- **TEXTO PROPORCIONADO**:
Hasta los años sesenta, el crecimiento de la institución universitaria en México fue moderado. La explosión de la matrícula comenzó en los años setenta, provocada por el aumento poblacional y el crecimiento del sistema educativo. A nivel internacional coincidió con el aumento observado en todo el mundo, ya que, de acuerdo con datos de la UNESCO, de 1970 a 1990 la población estudiantil en las universidades pasó de 28 a 69 millones. En 2002, la matrícula llega a los 122 millones de estudiantes, y se espera que en el año 2025 alcance los 150 millones. En consecuencia, las universidades del siglo XXI tienen como una de sus características principales, el ser instituciones de masas. El reto aquí es cómo combinar calidad con cantidad.

Asimismo, las tasas de crecimiento de la cobertura muestran diferencias importantes entre los países más avanzados y los que están en vías de desarrollo. En 2002, dicho indicador llegó al 59 por ciento en Europa y 55 por ciento en América del Norte, siendo del 29 por ciento en América Latina. En México sólo uno de cada cinco jóvenes del grupo de 20 a 24 años asiste a alguna institución de enseñanza superior, pues la tasa de cobertura rebasa apenas el 20 por ciento del grupo de edad. De modo que uno de los retos para el país será aumentar de manera considerable los niveles de cobertura, llegándose cuando menos al 30 por ciento al terminar esta década. Ha de recordarse que el comportamiento demográfico de la población para los próximos 10 o 15 años indica que la población en edad de asistir a la universidad tendrá un crecimiento significativo, con respecto a los otros grupos.

- **TAREAS POR REALIZAR**:
a. Responde estas preguntas con la información del texto sobre la matrícula universitaria en México:
(i) ¿A cuántos millones de estudiantes llegó la matrícula universitaria mundial en 2002?
(ii) ¿Qué tasa de cobertura registró América Latina en 2002?
(iii) ¿Qué nivel mínimo de cobertura debería alcanzar México al terminar la década?
b. Continúa el texto sobre la matrícula universitaria en México a partir de su última oración.
Los datos constituyen un material aparte del texto.

- **Registros de elementos de interfaz**:
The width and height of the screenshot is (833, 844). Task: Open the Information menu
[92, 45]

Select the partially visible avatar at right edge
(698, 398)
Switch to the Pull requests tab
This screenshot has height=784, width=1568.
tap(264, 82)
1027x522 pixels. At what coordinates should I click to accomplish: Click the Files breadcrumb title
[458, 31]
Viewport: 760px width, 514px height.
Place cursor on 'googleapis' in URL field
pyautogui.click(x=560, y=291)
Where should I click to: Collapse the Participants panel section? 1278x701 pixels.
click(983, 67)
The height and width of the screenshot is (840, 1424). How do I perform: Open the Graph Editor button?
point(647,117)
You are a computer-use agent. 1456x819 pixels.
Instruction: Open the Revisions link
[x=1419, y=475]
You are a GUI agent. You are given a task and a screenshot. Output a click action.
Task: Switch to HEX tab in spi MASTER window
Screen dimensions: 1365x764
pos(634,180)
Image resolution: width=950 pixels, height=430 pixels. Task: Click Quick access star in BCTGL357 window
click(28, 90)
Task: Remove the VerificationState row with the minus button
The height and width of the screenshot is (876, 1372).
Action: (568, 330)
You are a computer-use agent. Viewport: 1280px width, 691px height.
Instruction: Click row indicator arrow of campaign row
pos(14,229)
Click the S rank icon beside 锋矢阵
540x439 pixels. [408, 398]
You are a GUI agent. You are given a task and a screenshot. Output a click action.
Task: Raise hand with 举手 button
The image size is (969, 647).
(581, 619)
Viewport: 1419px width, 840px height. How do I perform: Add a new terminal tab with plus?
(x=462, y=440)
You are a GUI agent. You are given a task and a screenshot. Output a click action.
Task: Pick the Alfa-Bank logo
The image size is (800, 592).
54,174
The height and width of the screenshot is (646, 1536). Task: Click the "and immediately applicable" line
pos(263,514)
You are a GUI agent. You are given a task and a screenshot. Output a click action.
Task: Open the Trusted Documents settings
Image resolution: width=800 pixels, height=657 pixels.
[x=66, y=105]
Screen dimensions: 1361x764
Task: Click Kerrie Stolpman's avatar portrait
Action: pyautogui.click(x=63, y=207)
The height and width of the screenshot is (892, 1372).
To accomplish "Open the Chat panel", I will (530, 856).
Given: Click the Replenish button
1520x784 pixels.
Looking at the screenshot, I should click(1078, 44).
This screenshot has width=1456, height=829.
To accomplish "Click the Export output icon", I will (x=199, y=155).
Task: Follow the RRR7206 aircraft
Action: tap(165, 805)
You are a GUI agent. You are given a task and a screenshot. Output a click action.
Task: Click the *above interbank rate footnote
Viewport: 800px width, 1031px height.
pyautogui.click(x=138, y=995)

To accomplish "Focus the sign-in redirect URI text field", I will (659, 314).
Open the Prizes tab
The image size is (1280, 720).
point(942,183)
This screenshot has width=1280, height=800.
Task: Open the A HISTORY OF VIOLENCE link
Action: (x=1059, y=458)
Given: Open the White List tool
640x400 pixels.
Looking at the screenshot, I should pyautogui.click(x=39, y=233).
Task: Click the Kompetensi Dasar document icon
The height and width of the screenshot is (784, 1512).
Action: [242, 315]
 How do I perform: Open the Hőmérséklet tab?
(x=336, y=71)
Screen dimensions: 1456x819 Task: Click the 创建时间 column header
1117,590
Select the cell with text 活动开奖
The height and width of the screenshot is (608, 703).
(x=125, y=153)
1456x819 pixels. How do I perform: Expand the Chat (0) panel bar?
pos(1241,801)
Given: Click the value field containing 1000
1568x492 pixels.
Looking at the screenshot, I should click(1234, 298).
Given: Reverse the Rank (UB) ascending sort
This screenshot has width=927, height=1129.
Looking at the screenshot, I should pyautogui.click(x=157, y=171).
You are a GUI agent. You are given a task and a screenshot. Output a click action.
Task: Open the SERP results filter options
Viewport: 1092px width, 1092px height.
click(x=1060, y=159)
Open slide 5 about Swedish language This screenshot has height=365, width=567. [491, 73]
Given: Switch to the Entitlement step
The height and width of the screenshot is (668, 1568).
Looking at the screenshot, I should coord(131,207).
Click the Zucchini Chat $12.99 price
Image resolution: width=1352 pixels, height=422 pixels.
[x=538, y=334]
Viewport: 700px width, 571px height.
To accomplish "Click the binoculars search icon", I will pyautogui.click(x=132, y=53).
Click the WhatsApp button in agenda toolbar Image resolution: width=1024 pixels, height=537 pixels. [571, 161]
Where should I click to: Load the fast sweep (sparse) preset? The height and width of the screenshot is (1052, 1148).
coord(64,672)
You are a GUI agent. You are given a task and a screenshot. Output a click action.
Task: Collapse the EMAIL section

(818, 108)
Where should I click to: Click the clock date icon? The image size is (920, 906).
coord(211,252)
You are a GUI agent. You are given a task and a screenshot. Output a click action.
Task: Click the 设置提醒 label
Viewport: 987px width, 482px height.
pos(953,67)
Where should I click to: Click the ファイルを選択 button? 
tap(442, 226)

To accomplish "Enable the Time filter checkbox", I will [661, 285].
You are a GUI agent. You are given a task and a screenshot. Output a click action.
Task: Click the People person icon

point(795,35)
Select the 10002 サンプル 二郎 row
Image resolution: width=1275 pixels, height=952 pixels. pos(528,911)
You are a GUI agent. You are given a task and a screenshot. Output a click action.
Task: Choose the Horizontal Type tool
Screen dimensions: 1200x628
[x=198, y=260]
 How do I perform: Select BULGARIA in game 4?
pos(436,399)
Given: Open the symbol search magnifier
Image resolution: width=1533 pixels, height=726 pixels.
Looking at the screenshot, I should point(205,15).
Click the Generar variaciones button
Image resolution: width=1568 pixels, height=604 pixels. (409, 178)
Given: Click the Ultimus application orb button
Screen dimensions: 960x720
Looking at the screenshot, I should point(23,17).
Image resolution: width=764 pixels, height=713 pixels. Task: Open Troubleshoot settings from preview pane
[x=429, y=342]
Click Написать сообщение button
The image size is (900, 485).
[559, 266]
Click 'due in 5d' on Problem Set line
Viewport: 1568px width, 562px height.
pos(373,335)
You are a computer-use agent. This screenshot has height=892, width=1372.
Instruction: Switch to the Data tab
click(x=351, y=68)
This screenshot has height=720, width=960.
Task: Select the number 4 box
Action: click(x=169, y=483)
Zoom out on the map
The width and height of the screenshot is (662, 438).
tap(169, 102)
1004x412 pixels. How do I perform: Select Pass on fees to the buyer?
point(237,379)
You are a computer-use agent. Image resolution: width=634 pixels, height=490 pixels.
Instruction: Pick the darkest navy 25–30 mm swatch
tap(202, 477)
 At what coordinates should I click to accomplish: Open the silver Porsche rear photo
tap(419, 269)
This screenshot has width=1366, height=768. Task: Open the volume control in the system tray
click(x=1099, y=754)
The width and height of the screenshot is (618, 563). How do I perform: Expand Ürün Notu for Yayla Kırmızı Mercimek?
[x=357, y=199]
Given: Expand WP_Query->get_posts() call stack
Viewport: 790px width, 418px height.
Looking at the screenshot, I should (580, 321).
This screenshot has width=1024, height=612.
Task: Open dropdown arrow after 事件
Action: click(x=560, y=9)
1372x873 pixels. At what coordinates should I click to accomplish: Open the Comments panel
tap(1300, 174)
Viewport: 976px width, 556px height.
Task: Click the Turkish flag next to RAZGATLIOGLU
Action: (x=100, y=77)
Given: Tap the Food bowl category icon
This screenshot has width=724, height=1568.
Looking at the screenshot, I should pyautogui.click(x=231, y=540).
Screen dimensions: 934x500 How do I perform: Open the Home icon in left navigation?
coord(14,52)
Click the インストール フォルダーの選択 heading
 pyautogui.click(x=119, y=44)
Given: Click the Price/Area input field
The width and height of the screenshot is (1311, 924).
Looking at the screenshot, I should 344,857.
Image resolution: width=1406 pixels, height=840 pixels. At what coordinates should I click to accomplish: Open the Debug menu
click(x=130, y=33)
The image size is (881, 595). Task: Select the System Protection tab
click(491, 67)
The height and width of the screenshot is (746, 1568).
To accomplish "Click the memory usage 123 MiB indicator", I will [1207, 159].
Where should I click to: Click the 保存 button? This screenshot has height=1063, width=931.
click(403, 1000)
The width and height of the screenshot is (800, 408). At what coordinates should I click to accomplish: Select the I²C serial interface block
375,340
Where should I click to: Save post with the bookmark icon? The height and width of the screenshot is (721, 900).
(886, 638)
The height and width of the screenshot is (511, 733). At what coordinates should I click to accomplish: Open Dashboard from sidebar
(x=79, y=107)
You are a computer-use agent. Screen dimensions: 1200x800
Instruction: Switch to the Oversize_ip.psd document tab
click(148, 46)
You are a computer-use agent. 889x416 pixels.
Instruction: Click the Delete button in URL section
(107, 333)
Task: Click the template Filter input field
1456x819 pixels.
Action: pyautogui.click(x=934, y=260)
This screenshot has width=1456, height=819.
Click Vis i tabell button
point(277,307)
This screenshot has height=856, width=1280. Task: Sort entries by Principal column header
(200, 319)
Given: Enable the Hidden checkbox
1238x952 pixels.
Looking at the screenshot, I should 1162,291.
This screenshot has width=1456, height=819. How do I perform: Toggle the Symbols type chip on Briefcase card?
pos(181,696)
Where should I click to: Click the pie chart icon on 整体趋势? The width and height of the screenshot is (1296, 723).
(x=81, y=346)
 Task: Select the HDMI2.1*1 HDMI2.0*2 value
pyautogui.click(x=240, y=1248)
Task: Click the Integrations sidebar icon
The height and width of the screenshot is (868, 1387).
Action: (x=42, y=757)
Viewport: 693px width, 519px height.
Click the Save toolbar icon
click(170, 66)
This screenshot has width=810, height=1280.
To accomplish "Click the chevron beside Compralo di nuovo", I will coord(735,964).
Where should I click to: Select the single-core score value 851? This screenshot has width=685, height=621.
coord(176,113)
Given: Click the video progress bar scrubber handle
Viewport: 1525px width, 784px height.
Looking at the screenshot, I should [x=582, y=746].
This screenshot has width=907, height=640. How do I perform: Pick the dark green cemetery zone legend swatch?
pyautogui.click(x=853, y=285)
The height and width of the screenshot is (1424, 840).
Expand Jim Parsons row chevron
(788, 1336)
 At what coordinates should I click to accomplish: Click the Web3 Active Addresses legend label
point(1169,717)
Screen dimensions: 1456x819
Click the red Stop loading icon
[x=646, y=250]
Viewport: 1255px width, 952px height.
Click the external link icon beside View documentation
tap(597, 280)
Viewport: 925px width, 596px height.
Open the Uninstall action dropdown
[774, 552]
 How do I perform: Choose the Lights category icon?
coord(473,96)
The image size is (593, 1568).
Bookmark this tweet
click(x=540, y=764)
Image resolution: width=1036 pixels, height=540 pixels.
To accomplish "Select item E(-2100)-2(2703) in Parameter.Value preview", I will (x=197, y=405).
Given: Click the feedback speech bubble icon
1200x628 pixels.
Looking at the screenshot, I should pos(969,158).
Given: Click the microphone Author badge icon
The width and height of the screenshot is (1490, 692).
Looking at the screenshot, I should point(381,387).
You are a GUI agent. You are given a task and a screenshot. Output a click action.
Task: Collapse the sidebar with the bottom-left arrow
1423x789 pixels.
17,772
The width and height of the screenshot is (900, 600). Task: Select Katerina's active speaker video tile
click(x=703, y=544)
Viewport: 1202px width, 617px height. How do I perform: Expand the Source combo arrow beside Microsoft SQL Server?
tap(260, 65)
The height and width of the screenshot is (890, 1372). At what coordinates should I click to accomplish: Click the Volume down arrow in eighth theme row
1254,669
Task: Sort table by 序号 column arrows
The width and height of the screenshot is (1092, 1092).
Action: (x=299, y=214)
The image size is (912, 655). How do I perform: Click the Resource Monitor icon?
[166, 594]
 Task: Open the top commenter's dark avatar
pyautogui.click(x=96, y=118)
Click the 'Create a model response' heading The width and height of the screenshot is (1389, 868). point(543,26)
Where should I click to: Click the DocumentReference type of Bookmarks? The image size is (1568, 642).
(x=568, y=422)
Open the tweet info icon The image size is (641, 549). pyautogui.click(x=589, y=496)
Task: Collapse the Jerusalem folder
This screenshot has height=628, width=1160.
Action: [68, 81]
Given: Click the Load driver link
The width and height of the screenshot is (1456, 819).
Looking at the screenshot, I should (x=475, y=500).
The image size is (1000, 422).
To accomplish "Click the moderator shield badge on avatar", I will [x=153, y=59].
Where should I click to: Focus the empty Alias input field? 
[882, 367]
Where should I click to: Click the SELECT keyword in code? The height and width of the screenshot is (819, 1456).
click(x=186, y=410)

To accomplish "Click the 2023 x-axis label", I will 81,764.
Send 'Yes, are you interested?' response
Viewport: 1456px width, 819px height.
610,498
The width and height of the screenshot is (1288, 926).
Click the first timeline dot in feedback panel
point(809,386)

- **RESULTADOS POR TAREA**:
a.
(i) 122 millones de estudiantes.
(ii) El 29 por ciento.
(iii) Al menos el 30 por ciento.

b.
Hay que precisar también que el crecimiento de la cobertura tendrá que ser más equitativo de lo que ha sido hasta ahora. El porcentaje de cobertura antes mencionado corresponde al promedio nacional, pero todavía se observan grandes disparidades entre las distintas entidades federativas. Tenemos así, niveles considerablemente altos en las entidades y ciudades de mayor desarrollo en el centro y norte del país, y un panorama muy distinto en entidades con mayores índices de pobreza y bajo desarrollo social. Se deberá incorporar también al nivel superior a grupos que hasta hoy han sido excluidos o tienen poca representatividad, como los que viven en localidades indígenas, rurales y urbanas pobres.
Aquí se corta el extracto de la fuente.